TASK OBJECTIVE: What is the number of lines in the following data that contain "agent"? Answer with the number alone.

PROVIDED DATA:
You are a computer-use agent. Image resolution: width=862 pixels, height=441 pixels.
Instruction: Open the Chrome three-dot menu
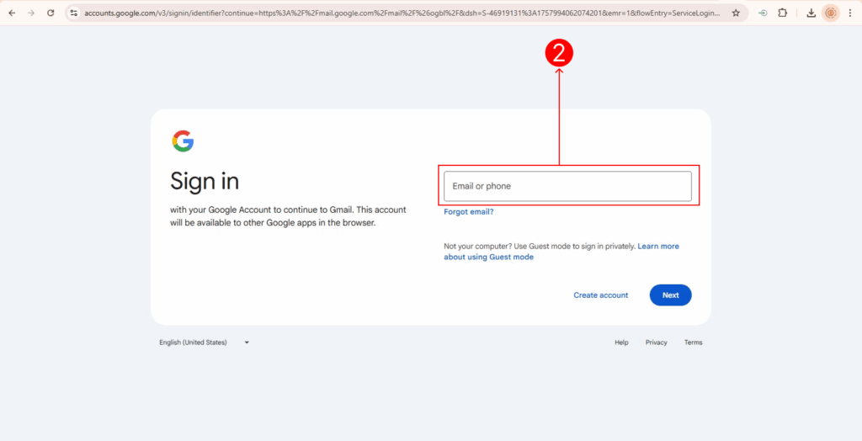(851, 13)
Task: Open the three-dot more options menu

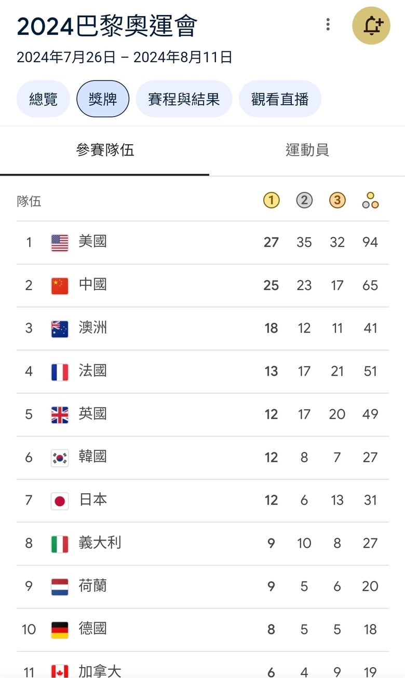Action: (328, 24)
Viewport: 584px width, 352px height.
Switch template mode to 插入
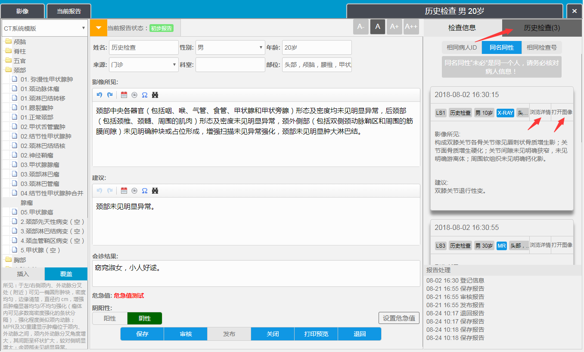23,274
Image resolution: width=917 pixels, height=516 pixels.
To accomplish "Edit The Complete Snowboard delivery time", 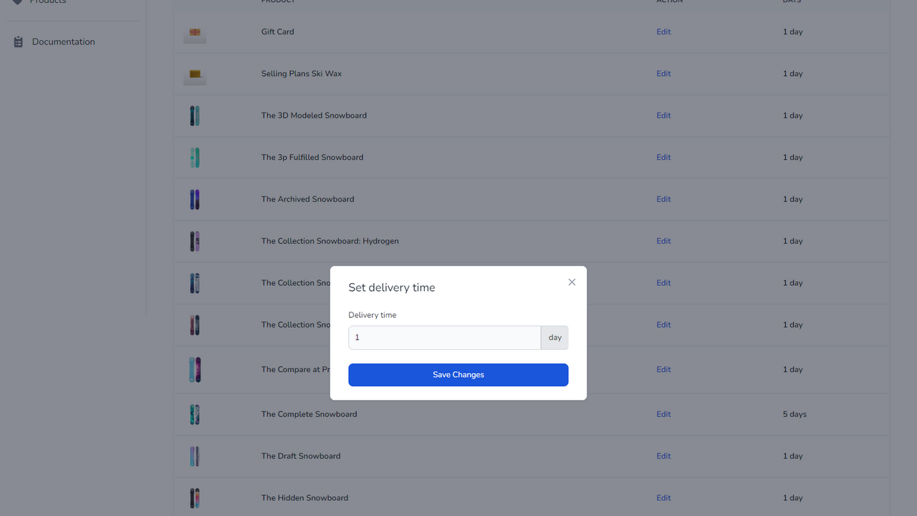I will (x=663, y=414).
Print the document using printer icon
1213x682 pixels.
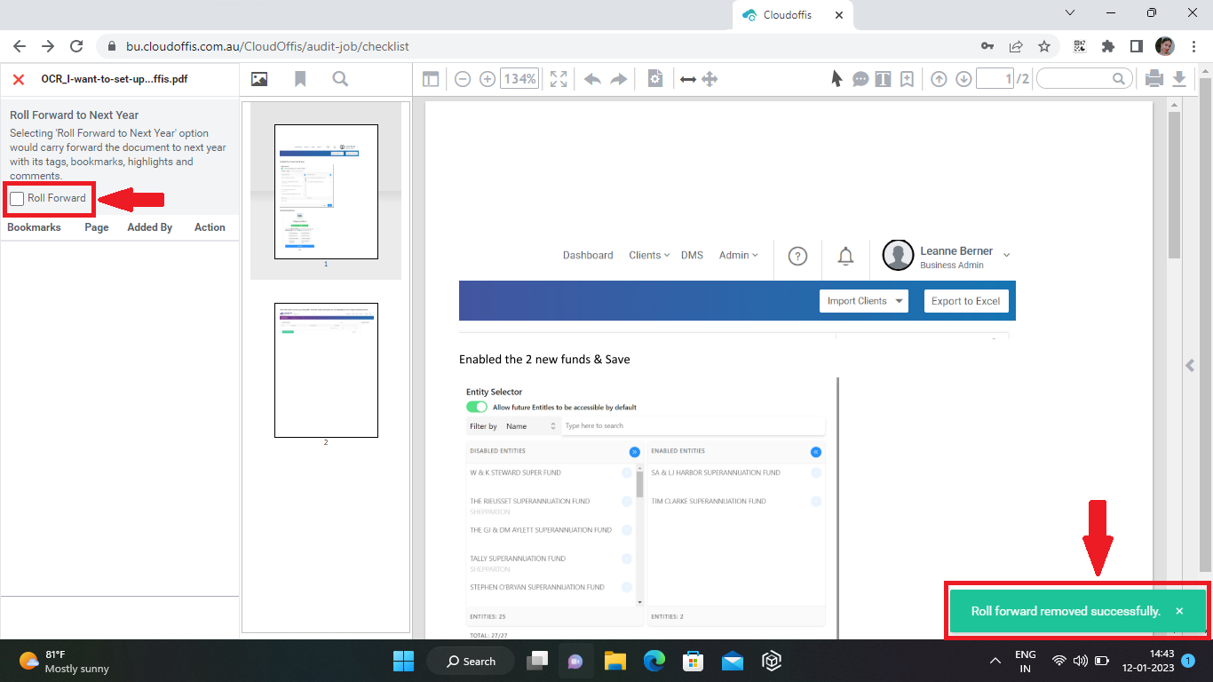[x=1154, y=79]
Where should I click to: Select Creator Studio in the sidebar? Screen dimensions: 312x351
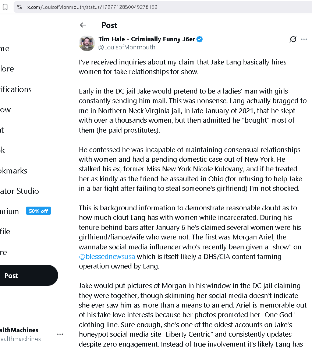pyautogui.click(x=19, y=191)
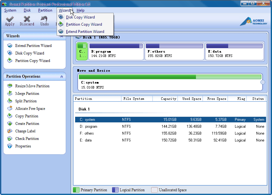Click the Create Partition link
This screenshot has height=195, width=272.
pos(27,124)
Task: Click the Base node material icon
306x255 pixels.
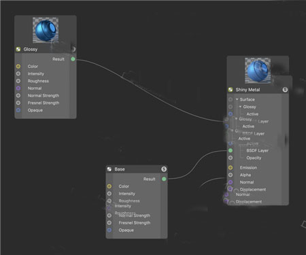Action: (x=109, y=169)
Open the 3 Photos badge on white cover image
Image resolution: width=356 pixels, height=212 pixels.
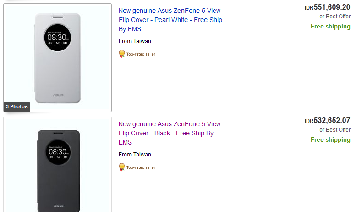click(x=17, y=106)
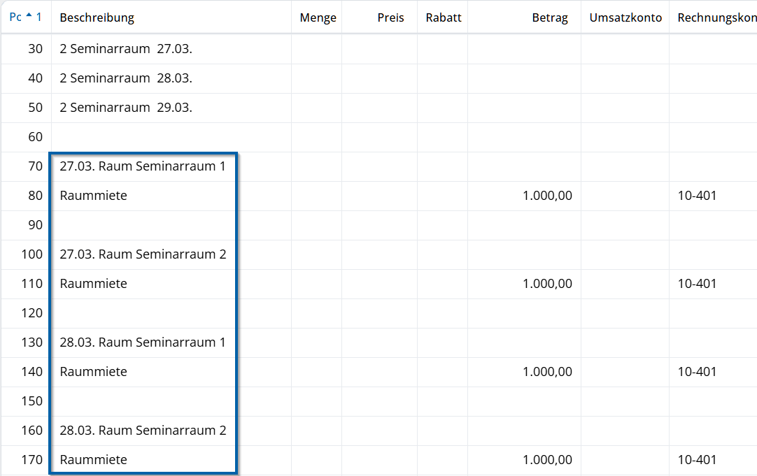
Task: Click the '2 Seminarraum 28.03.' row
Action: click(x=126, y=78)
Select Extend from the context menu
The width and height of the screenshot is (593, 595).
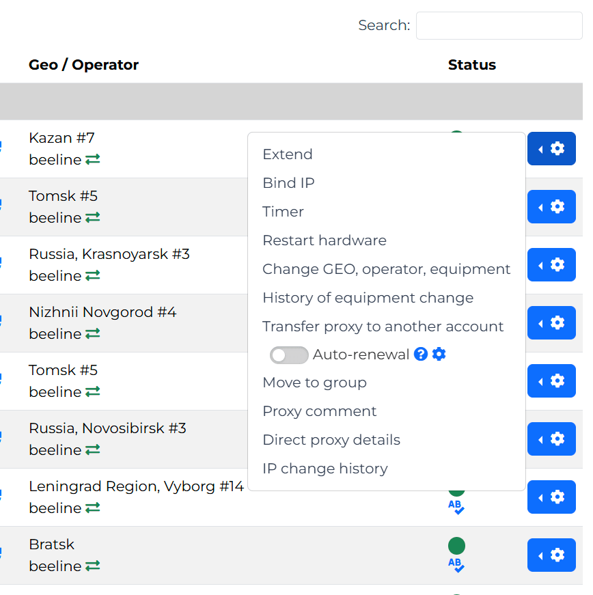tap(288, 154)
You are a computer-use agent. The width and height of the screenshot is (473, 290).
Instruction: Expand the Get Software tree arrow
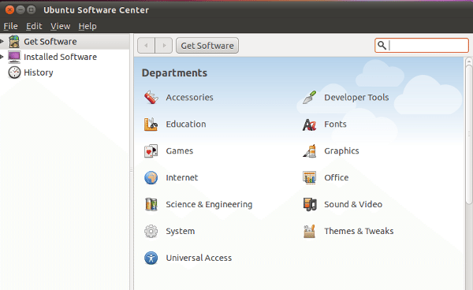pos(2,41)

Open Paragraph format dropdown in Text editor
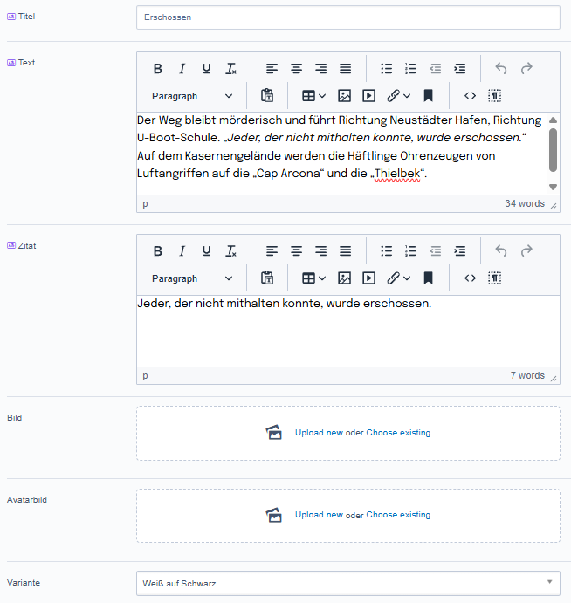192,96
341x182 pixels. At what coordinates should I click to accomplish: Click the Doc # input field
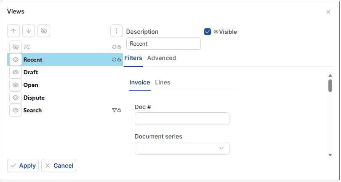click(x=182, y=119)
* * *
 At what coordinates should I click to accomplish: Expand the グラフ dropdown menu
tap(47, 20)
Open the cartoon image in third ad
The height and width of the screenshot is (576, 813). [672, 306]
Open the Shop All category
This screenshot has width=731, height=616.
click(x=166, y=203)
---
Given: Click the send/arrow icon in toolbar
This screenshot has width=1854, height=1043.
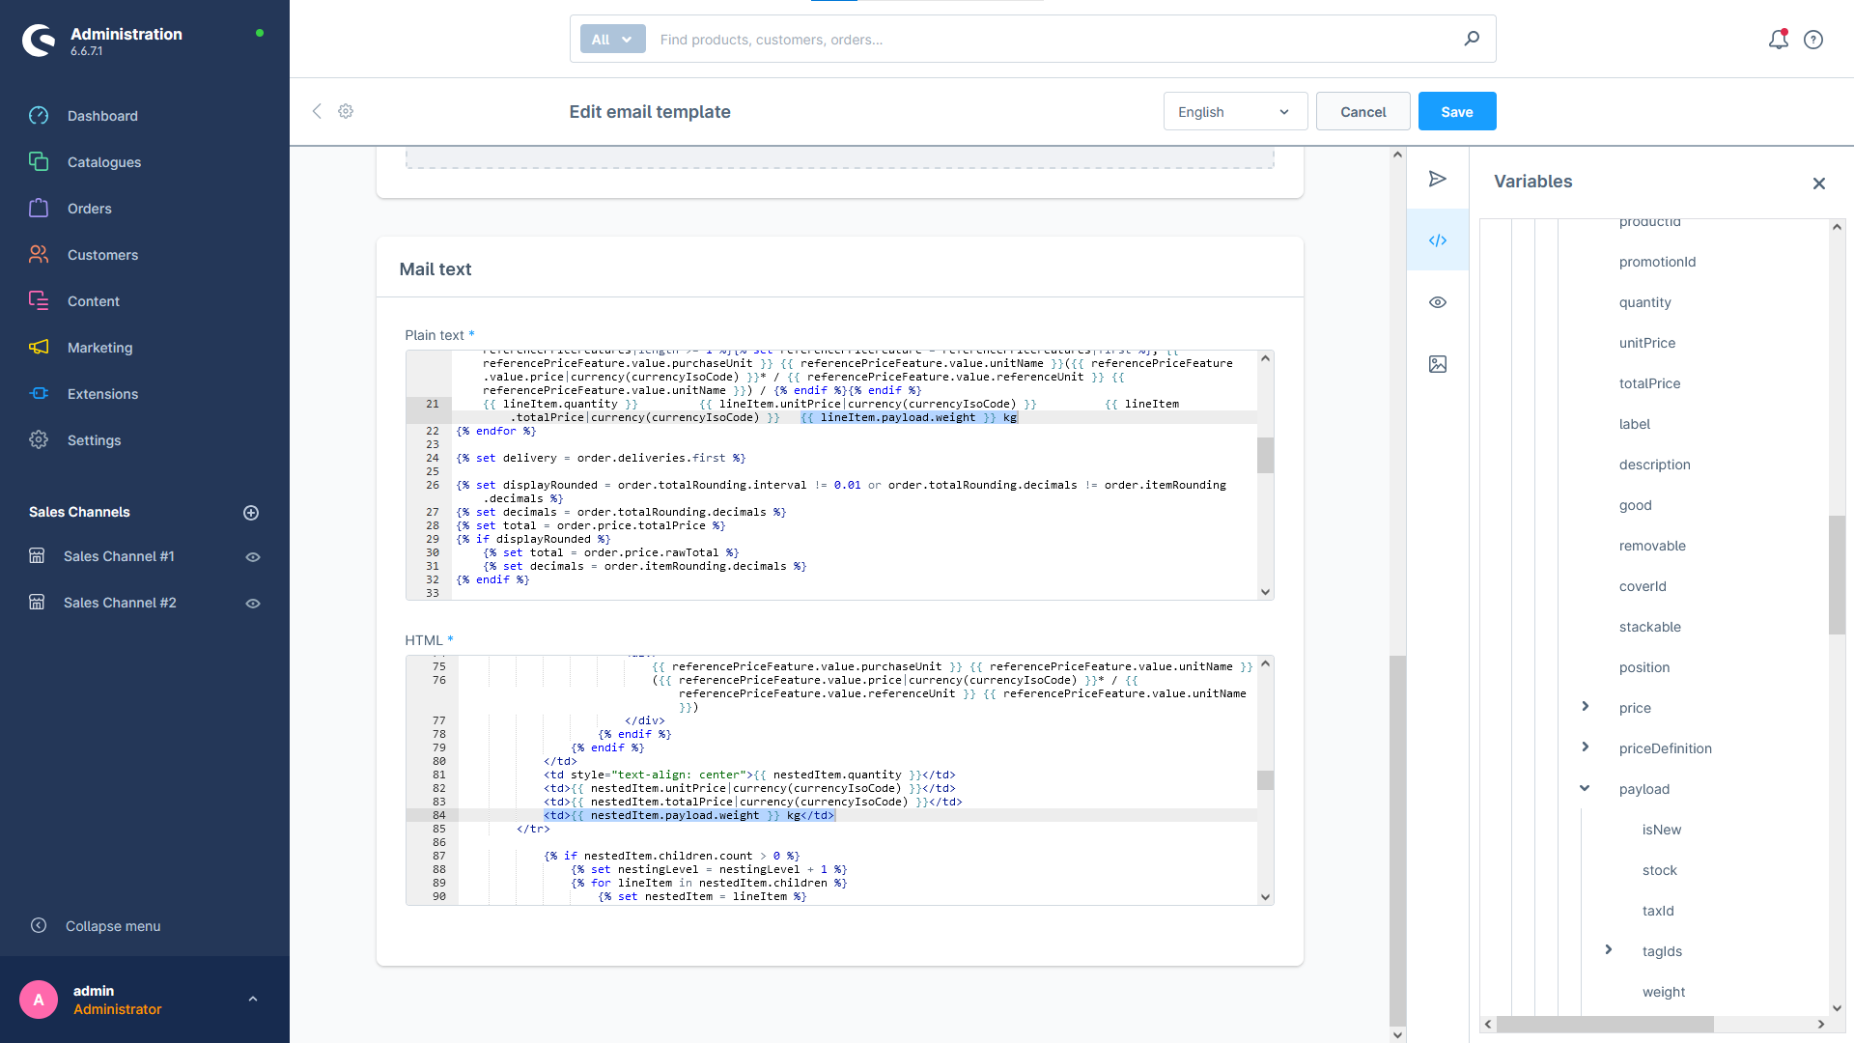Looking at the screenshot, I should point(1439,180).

TASK SOLUTION: 2